One way that you can help your body feel better is by following a stretching plan. Stretches are particularly effective if the pain you feel is from fatigue, muscle tension, or postural strain. The stretches below can help reduce backache symptoms.
7 Pregnancy Stretches for Back Pain
The Cat-Cow is a popular move in yoga. It feels great and can help stretch out your back. It is also simple to do. You get on your hands and knees, then arch your back like a cat while looking down. The cow portion of this stretch has you drop your chest and let your stomach dip toward the floor while arching your back and looking forward. You can hold each move for 10-15 seconds and repeat up to five times.
Backward Stretch/Extended Child’s Pose
After Cat-Cow, you can go right into Extended Child’s Pose, which will help stretch your thighs, back, and pelvis. From the Cat-Cow beginning position, put your feet together and flare out your knees to the edges of the yoga mat to make room for your baby belly. Then, sit back onto your heels while tucking your head toward your knees and keeping your arms extended. Hold it for a few seconds and work up to 10 repetitions. For an alternative method, you can do this stretch with your hands on a fitness ball if you are not comfortable lying forward.

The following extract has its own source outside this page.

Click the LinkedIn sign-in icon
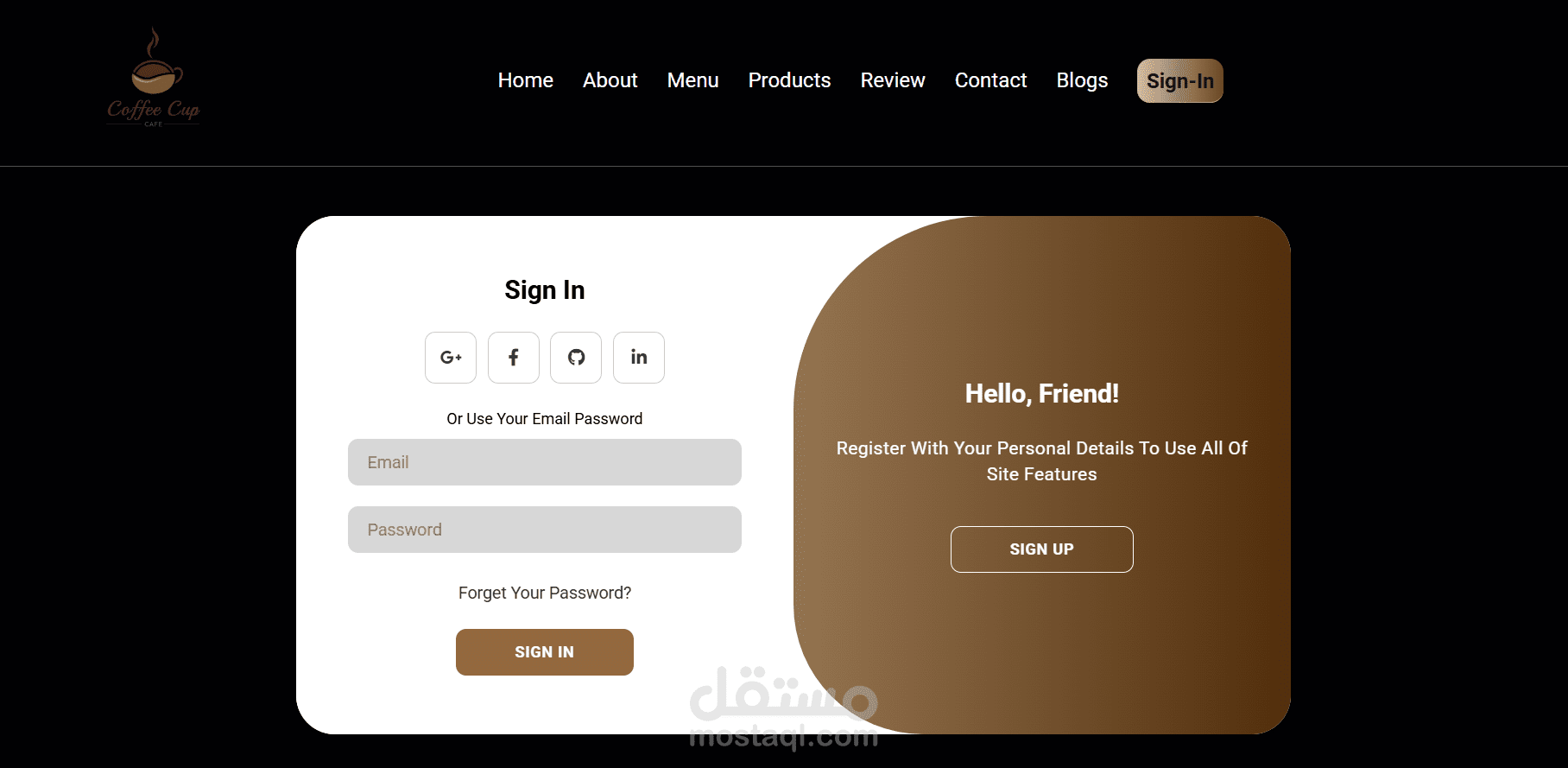This screenshot has width=1568, height=768. [x=639, y=358]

Pelvic Tilt – Standing or with a Fitness Ball
The pelvic tilt is a great way to help stretch the muscles in your lower back. If you want to do the standing pelvic tilt, stand up straight with your back against the wall and your feet shoulder-width apart. Next, push the small of your back into the wall and hold it for a few seconds.

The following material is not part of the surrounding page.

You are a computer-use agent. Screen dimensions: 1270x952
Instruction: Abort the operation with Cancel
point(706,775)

If you want to do a pelvic tilt with the help of a fitness ball, you can sit on the floor with your back leaning against the ball. Make sure to have your arms on your hips and feet flat on the floor. Then, push the small of your back upward and hold for a few seconds. You can work up to 10 repetitions for either variation.
This stretch is excellent for the muscles in both your back and your upper torso. This kind of move is also common in yoga and involves sitting cross-legged. Turn to the right and hold your right foot with your left hand. Open the body up further by moving your left hand behind you. Make sure to repeat on the other side. You can work up to 10 repetitions per side.
Standing Extension Stretch
Another great back stretch is the standing extension. Stand up and put your hands at the back of your hips. Then, gently arch your back slightly while using your hands as support. Hold it for a few seconds and repeat it 3 to 5 times.
Piriformis Muscle Stretch
You may also feel pain in your butt from your sciatic nerve while you’re pregnant—sciatica. This pain is connected to the back and worsens with long periods of bending, standing, or sitting activities.
To stretch this muscle, sit on the edge of a chair and rest your right ankle on your left knee. Then, put your right hand on your right knee, keep your back tall and lean forward until you feel the right buttock stretching. You can hold it for about 15 seconds and then repeat it on the other side.
Chest Opening Stretch
Chest stretches can also help with back soreness. Put your hands on each side of an open doorway. Then, step forward until you feel the stretch in the front of your chest. You may even feel it into your upper arms or mid-back. Hold this position for 10 to 15 seconds and repeat it 2 or 3 times.
If you experience back pain during your pregnancy or after the birth of your baby, consult with your doctor. Depending on the severity, your doctor may recommend a physical therapist. The stretches above can help relieve some tension and pain that comes along with pregnancy.